## Material for the task
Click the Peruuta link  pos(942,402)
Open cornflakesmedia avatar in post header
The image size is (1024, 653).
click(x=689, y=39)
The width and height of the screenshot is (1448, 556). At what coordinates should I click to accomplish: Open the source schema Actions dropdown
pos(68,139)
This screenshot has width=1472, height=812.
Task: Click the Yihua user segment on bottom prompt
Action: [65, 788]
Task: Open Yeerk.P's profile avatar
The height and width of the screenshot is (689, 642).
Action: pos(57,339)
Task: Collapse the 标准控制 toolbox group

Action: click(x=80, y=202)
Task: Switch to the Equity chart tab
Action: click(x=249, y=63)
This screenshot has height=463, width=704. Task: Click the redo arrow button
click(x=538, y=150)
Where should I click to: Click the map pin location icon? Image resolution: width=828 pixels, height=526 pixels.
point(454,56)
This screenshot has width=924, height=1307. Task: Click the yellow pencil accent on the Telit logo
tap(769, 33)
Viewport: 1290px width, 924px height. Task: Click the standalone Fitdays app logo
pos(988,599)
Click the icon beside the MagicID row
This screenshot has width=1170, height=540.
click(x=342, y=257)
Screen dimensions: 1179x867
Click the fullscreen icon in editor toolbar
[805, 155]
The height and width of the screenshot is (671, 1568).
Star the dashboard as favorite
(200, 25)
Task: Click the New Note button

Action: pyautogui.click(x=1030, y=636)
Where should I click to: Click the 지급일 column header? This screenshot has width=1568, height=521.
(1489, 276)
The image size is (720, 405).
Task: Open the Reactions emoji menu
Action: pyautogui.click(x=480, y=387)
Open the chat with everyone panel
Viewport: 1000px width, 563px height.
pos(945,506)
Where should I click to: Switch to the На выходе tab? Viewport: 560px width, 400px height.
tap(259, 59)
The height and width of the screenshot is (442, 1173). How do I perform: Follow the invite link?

## Exercise task
Quote the listing above line for line, with no changes.

## Correct answer
Click the Peruuta link  pos(942,402)
Open cornflakesmedia avatar in post header
The image size is (1024, 653).
click(x=689, y=39)
The width and height of the screenshot is (1448, 556). At what coordinates should I click to accomplish: Open the source schema Actions dropdown
pos(68,139)
This screenshot has width=1472, height=812.
Task: Click the Yihua user segment on bottom prompt
Action: [65, 788]
Task: Open Yeerk.P's profile avatar
The height and width of the screenshot is (689, 642).
Action: pos(57,339)
Task: Collapse the 标准控制 toolbox group

Action: click(x=80, y=202)
Task: Switch to the Equity chart tab
Action: click(x=249, y=63)
This screenshot has height=463, width=704. Task: Click the redo arrow button
click(x=538, y=150)
Where should I click to: Click the map pin location icon? Image resolution: width=828 pixels, height=526 pixels.
point(454,56)
This screenshot has width=924, height=1307. Task: Click the yellow pencil accent on the Telit logo
tap(769, 33)
Viewport: 1290px width, 924px height. Task: Click the standalone Fitdays app logo
pos(988,599)
Click the icon beside the MagicID row
This screenshot has width=1170, height=540.
click(x=342, y=257)
Screen dimensions: 1179x867
Click the fullscreen icon in editor toolbar
[805, 155]
The height and width of the screenshot is (671, 1568).
Star the dashboard as favorite
(200, 25)
Task: Click the New Note button

Action: pyautogui.click(x=1030, y=636)
Where should I click to: Click the 지급일 column header? This screenshot has width=1568, height=521.
(1489, 276)
The image size is (720, 405).
Task: Open the Reactions emoji menu
Action: pyautogui.click(x=480, y=387)
Open the chat with everyone panel
Viewport: 1000px width, 563px height.
pos(945,506)
Where should I click to: Switch to the На выходе tab? Viewport: 560px width, 400px height.
tap(259, 59)
The height and width of the screenshot is (442, 1173). How do I perform: Follow the invite link?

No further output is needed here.